Annual fireworks event in Perth, Western Australia

The City of Perth Skyworks (previously named for other sponsors (Note: The show was previously known as the 96fm Sky Show (1985–1995),
the Lotterywest Skyworks (1995–2009),
and the Coca-Cola Perth Skyshow (2012).)) was a large scale fireworks show in Perth, Western Australia that was held annually on Australia Day (26 January) over Perth Water, the section of the Swan River adjacent to the central business district. For many years the City of Perth Skyworks were the largest fireworks celebration in the country on Australia Day.

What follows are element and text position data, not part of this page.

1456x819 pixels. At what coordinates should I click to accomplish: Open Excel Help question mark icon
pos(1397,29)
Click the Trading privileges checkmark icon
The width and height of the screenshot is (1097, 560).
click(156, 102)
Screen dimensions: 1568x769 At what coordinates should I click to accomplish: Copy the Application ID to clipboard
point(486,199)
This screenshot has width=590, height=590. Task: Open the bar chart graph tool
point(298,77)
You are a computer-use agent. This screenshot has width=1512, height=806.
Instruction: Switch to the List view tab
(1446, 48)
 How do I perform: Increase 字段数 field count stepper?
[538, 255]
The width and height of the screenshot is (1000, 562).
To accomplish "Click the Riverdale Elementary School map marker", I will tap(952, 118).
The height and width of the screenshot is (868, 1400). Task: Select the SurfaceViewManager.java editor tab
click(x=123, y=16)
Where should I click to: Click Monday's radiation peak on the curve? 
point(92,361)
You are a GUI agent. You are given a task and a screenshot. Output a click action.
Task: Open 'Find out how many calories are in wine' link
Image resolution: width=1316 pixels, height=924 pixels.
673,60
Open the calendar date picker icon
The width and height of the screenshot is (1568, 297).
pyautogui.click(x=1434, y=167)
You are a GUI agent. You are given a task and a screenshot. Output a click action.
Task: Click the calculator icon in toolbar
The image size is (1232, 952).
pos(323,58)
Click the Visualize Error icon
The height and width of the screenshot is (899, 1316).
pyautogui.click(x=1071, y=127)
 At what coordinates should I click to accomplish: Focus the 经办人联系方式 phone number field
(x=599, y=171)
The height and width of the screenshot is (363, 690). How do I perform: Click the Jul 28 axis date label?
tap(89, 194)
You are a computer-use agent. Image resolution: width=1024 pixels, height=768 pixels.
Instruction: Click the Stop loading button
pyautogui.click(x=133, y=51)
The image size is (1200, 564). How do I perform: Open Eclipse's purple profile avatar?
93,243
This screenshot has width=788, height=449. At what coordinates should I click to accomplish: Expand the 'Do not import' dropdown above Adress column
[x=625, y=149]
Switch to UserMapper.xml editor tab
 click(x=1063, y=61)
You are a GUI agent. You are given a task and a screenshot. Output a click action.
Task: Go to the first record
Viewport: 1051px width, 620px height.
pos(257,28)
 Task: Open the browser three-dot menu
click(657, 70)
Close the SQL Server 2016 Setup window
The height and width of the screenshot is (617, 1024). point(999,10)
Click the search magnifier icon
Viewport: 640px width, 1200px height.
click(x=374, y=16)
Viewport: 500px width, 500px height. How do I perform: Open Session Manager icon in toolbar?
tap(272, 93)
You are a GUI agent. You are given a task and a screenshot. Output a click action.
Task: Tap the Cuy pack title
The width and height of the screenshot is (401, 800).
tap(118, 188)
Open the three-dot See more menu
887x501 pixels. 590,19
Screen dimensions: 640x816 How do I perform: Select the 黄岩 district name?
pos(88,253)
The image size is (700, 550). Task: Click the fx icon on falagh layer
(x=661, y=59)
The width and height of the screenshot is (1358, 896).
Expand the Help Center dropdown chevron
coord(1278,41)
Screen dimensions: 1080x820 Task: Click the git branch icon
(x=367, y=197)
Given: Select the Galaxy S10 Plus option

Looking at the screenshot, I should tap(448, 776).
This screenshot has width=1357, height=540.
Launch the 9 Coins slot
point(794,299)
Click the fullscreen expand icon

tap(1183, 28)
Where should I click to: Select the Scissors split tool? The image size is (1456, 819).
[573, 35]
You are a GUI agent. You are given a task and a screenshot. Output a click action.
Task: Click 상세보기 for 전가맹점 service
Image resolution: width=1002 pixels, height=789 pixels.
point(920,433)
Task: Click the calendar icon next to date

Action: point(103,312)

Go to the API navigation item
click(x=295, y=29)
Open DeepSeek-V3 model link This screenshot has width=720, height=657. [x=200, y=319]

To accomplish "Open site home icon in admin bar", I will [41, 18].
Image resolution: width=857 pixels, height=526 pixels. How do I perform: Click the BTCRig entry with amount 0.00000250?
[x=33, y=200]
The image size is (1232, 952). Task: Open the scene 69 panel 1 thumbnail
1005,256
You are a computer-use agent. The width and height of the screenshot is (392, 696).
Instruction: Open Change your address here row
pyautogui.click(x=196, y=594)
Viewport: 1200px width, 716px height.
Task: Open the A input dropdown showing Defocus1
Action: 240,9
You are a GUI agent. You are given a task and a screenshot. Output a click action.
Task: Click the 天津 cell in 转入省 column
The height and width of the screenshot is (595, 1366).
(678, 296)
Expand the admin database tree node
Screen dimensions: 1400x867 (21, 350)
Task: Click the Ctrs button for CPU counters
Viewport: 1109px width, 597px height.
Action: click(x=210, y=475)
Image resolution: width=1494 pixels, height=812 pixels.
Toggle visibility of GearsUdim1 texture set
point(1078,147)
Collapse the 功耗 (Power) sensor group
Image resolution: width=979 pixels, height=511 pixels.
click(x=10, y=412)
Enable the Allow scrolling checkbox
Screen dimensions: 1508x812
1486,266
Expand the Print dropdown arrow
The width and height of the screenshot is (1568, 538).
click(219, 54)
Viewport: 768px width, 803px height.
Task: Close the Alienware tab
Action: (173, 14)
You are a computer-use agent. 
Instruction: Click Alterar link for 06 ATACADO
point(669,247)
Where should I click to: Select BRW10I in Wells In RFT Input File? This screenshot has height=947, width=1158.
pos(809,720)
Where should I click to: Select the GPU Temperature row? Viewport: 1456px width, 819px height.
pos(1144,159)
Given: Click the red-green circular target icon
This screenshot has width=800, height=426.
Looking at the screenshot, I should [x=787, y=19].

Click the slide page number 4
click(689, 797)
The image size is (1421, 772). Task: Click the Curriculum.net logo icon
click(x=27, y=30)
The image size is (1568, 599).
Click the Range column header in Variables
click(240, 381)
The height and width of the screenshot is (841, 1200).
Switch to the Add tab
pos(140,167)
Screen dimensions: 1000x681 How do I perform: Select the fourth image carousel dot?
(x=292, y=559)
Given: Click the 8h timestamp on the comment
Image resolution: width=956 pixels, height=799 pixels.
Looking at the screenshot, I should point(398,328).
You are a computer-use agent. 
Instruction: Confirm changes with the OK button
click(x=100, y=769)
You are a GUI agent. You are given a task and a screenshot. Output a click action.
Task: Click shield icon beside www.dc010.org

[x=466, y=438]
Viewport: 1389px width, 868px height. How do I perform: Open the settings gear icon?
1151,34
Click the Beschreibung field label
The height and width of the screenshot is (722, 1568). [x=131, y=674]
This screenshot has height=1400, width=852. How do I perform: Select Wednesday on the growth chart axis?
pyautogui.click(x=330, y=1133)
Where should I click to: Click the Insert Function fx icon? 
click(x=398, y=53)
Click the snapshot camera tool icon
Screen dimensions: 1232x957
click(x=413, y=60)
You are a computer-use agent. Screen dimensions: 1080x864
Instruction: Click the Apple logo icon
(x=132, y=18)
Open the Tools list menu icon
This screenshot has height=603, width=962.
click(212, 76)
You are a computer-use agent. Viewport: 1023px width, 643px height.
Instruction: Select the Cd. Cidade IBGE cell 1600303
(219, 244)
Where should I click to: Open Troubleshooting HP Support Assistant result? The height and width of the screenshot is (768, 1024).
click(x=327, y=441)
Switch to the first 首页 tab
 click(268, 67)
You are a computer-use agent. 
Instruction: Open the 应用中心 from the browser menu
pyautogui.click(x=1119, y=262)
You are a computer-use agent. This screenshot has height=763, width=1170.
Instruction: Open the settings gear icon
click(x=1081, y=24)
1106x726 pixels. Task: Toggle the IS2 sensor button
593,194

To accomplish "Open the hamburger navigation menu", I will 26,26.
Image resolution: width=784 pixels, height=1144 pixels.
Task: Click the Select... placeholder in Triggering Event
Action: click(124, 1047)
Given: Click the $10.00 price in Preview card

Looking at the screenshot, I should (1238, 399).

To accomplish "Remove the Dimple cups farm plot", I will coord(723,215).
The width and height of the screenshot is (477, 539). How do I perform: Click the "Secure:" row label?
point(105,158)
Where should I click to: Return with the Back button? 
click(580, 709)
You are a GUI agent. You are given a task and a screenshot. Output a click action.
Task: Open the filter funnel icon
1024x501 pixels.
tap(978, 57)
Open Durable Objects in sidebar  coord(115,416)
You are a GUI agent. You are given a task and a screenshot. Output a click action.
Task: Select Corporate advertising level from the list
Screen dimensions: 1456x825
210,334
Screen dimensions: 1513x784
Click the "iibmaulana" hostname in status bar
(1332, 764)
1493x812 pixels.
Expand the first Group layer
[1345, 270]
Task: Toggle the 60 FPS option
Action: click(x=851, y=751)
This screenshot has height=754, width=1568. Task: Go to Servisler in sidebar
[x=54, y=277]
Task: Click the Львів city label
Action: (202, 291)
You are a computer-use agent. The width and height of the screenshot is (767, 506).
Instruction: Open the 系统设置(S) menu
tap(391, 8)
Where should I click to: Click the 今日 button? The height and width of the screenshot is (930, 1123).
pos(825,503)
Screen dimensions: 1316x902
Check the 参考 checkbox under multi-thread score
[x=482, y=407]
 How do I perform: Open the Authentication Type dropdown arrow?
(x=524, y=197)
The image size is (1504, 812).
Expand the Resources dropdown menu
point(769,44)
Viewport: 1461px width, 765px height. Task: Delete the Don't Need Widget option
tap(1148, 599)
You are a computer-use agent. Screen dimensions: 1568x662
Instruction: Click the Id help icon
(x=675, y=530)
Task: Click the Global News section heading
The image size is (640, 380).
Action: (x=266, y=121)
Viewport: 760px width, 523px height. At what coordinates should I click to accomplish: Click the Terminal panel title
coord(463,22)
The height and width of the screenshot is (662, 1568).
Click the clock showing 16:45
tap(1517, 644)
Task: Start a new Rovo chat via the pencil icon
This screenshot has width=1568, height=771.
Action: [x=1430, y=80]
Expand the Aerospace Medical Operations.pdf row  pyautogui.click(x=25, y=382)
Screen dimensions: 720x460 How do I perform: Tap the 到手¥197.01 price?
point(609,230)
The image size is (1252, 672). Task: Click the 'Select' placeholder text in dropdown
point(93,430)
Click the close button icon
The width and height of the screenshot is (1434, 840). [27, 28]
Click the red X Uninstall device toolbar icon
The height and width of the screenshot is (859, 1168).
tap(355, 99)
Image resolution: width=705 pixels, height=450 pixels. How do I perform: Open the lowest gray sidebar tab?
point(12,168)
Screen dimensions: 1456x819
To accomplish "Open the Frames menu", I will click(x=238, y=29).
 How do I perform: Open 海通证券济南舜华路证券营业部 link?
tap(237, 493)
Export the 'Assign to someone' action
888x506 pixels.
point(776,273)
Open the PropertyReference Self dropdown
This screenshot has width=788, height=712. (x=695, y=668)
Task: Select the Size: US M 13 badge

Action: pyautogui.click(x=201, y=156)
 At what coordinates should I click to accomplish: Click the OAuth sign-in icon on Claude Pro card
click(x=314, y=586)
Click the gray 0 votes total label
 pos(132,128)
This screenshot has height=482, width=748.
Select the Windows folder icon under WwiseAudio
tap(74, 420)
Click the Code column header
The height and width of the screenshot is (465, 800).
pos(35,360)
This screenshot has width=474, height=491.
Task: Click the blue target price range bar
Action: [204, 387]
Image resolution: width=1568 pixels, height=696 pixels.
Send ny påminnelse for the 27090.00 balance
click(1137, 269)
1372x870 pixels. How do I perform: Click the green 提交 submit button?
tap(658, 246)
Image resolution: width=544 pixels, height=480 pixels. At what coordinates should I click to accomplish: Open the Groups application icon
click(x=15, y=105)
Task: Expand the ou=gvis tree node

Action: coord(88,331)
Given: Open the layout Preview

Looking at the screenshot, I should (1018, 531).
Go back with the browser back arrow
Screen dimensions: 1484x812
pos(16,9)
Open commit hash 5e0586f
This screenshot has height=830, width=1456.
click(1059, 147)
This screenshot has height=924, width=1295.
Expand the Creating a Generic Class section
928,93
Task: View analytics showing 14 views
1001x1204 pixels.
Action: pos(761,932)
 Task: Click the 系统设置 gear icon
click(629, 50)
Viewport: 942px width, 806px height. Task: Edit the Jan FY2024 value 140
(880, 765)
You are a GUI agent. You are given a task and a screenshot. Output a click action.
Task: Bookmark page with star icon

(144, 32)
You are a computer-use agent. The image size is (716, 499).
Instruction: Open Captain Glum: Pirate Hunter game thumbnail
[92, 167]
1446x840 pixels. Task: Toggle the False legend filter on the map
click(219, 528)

The event ran every year from 1985 to 2022, except for 2017 when the show was cancelled due to a plane crash on the Swan River, and in 2021 when it was cancelled due to the COVID-19 pandemic. After the 2022 Skyworks, the City of Perth decided to end the long running event for a number of reasons including waning interest, environmental concerns, and the high financial cost of putting on the show. From 2023 onwards it has been replaced by a more modest and localised fireworks display coupled with a drone show presented in front of Langley Park.

==Overview==

The Skyworks show usually ran for half an hour and involved fireworks launched from multiple barges in the middle of Perth Water and, for many years up until 2012, included launches from various buildings in the CBD. Earlier Skyworks shows had also occasionally seen firing points that included the Narrows Bridge, off moving boats and jet skis on the river, and fireworks suspended from helicopters. The fireworks were choreographed to a soundtrack which was broadcast on the event's main sponsoring radio station while the fireworks were underway, with a different theme given to the soundtrack every year. The Skyworks show was accompanied by supporting events and entertainment including concerts, festivals, amusement rides, food markets, and an air show with aircraft demonstrations and aerobatics displays over the river.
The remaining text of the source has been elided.